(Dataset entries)
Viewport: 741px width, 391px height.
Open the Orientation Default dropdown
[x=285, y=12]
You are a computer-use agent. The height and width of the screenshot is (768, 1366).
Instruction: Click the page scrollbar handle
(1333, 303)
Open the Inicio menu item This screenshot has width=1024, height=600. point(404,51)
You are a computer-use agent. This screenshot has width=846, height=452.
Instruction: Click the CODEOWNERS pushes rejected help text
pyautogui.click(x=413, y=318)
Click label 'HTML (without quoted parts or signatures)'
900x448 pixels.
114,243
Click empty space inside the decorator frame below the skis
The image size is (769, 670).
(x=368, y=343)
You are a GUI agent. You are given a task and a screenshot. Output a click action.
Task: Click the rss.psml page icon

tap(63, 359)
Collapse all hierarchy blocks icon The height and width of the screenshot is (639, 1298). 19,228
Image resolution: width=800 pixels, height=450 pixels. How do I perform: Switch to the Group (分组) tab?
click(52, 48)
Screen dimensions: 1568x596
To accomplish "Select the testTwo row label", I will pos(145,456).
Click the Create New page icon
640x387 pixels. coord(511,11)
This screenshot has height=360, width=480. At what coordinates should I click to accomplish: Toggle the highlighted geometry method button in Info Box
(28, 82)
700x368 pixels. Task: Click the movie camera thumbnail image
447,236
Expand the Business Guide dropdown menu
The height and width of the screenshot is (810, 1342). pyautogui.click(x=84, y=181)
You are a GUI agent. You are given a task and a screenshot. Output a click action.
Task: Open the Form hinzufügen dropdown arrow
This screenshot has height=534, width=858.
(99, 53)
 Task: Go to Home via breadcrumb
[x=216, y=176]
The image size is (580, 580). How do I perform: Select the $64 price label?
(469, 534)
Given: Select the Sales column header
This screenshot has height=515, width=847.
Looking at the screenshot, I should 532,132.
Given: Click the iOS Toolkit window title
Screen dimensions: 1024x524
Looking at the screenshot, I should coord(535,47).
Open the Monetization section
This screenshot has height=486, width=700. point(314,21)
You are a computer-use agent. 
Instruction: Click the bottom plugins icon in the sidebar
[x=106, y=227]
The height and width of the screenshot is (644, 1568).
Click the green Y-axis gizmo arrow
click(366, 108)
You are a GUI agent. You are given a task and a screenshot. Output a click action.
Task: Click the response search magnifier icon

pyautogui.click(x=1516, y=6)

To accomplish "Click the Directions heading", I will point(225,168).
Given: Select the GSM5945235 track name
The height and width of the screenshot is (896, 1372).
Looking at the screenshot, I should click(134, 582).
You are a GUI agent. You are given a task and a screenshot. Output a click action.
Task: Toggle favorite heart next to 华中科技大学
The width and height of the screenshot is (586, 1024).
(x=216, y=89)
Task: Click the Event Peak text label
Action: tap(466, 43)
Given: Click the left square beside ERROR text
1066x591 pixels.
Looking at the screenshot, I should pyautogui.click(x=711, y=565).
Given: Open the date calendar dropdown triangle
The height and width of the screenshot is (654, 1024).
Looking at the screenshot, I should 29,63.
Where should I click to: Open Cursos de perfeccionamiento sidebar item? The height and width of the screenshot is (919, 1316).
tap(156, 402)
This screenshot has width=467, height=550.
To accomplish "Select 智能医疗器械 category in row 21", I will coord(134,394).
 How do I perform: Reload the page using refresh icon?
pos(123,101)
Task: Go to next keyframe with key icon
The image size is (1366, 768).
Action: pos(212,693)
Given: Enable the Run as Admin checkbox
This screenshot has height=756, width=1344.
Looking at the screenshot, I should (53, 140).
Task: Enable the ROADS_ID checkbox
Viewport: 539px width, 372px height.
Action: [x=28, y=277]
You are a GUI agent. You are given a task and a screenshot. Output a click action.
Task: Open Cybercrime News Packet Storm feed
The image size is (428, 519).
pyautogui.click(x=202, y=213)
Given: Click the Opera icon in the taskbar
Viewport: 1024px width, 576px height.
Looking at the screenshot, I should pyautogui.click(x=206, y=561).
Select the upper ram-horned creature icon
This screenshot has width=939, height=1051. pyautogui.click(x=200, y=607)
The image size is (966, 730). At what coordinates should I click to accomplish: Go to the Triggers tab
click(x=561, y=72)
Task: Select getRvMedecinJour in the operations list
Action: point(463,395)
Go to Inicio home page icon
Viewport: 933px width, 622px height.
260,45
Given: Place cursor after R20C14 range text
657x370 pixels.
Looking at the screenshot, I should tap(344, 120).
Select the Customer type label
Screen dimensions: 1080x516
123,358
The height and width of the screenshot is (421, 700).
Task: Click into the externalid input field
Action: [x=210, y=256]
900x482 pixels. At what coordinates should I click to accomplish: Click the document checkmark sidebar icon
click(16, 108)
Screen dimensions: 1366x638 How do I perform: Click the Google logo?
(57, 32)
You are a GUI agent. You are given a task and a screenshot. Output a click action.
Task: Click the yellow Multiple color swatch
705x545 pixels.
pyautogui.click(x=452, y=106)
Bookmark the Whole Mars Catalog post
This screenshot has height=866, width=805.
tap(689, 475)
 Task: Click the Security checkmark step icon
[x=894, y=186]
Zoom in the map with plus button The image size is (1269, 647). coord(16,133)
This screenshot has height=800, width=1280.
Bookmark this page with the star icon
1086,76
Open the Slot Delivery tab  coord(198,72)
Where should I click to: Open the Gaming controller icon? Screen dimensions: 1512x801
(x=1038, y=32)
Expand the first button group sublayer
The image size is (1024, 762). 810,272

WORK ITEM
Every line above that holds the string "checkbox" should be copied into the answer.

TASK ANSWER
Given: Enable the Run as Admin checkbox
Task: Enable the ROADS_ID checkbox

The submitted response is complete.